Studies have estimated direct turnover costs per employee to be 25-30% of an individual employee’s salary/benefits package, with hidden costs inflating that figure substantially. How much does turnover cost your company?
How to Estimate Turnover Costs
- SHRM, the Society for Human Resource Management, once estimated that it costs $3,500.00 to replace one $8.00 per hour employee when all costs — recruiting, interviewing, hiring, training, reduced productivity, etc., were considered. But SHRM’s estimate was the lowest of 17 nationally respected companies who calculate this cost!
- Do a quick calculation: Think of a job in your organization that has experienced high turnover, maybe supervisors. Estimate their annual average pay and the number of supervisors you lose annually. If their average annual pay is $40,000, multiply this by .125% (125% of their annual pay). The result? It costs $50,000 to replace just one supervisor. If you lose ten supervisors a year, you’re spending $500,000 in replacement costs just for supervisors.
Do These Numbers Seem Unbelievable?
Actual turnover costs are usually much higher than we think they are.
If you want to find out exactly how much turnover is costing your organization, find an online employee turnover calculator. Just remember that only tangible costs can be calculated on these sites. Intangible costs are just as real and sometimes much greater than quantifiable costs, but they are difficult if not impossible to measure.
Why Don’t More Companies See This as a Costly Problem?
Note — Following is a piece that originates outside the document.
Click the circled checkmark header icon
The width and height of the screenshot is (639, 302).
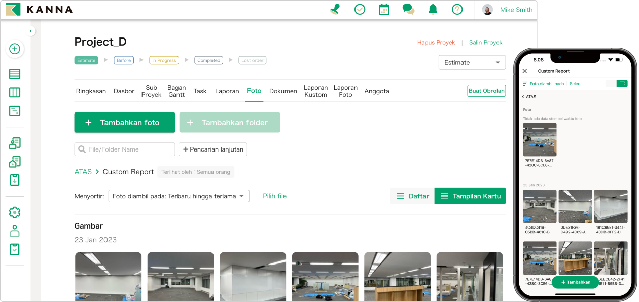pyautogui.click(x=360, y=9)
Many companies don’t realize the true cost of turnover, which costs companies in both expertise and dollars, because they have never examined it. Here are four possible reasons:
1. No process is in place to tabulate the costs of turnover.
2. If they are measured, those costs are not reported to top management.
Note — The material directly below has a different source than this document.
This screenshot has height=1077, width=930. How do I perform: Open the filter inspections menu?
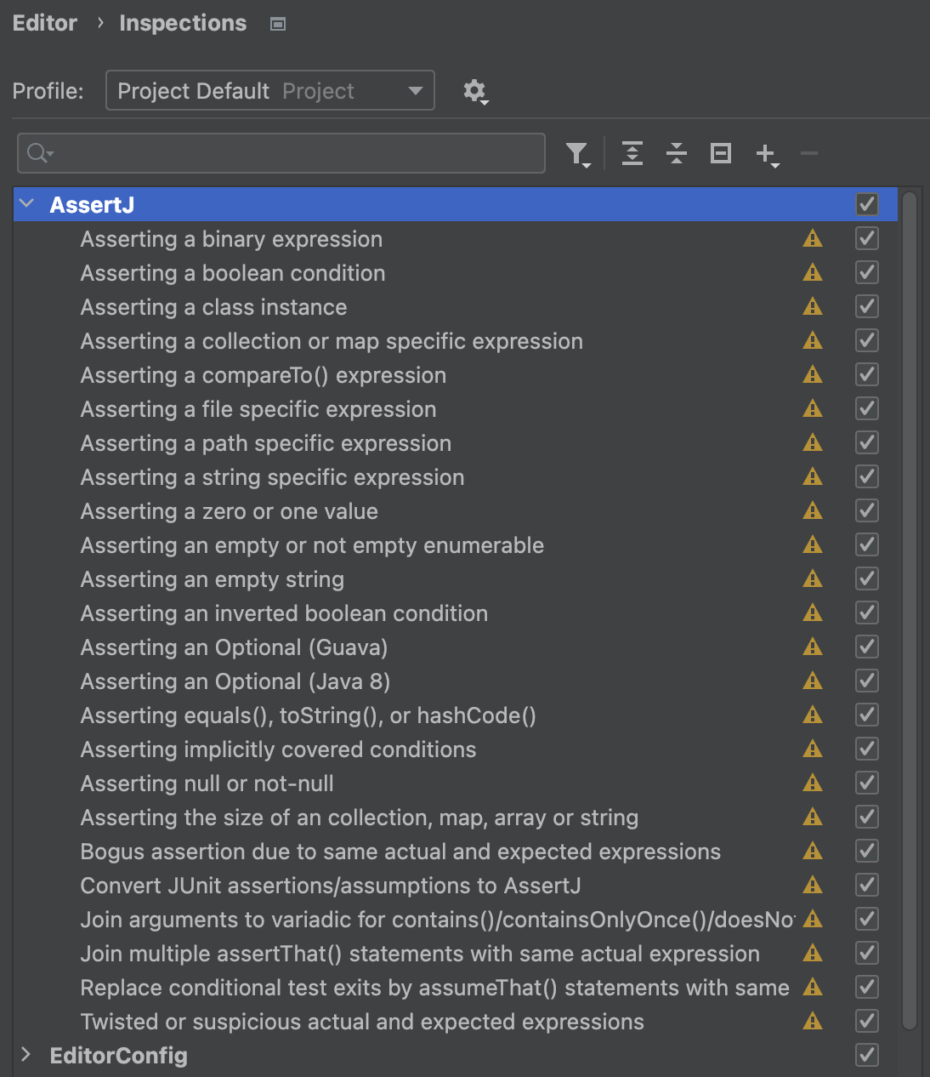click(x=578, y=154)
3. Employers think it’s an inescapable cost of doing business — but it’s not!
4. Costs are underestimated, so they don’t cause concern.
How Can You Measure Turnover Costs in Your Organization?
A comprehensive program measures the following costs:
- · Separation costs
- · Replacement costs
- · Training costs
- · Vacancy costs
Separation costs include:
- administrative functions related to termination
- separation/severance pay
- any increase in unemployment compensation.
Replacement costs include the cost of:
- attracting applicants
- preemployment administrative expenses
- acquisition and dissemination of information.
Training costs include both formal and informal training costs. Vacancy costs include the net cost incurred due to increased overtime or temporary employees needed to complete the tasks of the vacant position.
How can you reduce turnover?
When turnover costs are unacceptably high, do an assessment. Find out who is leaving and why. Exit interviews can help you gain information. Then develop a retention program based on your findings.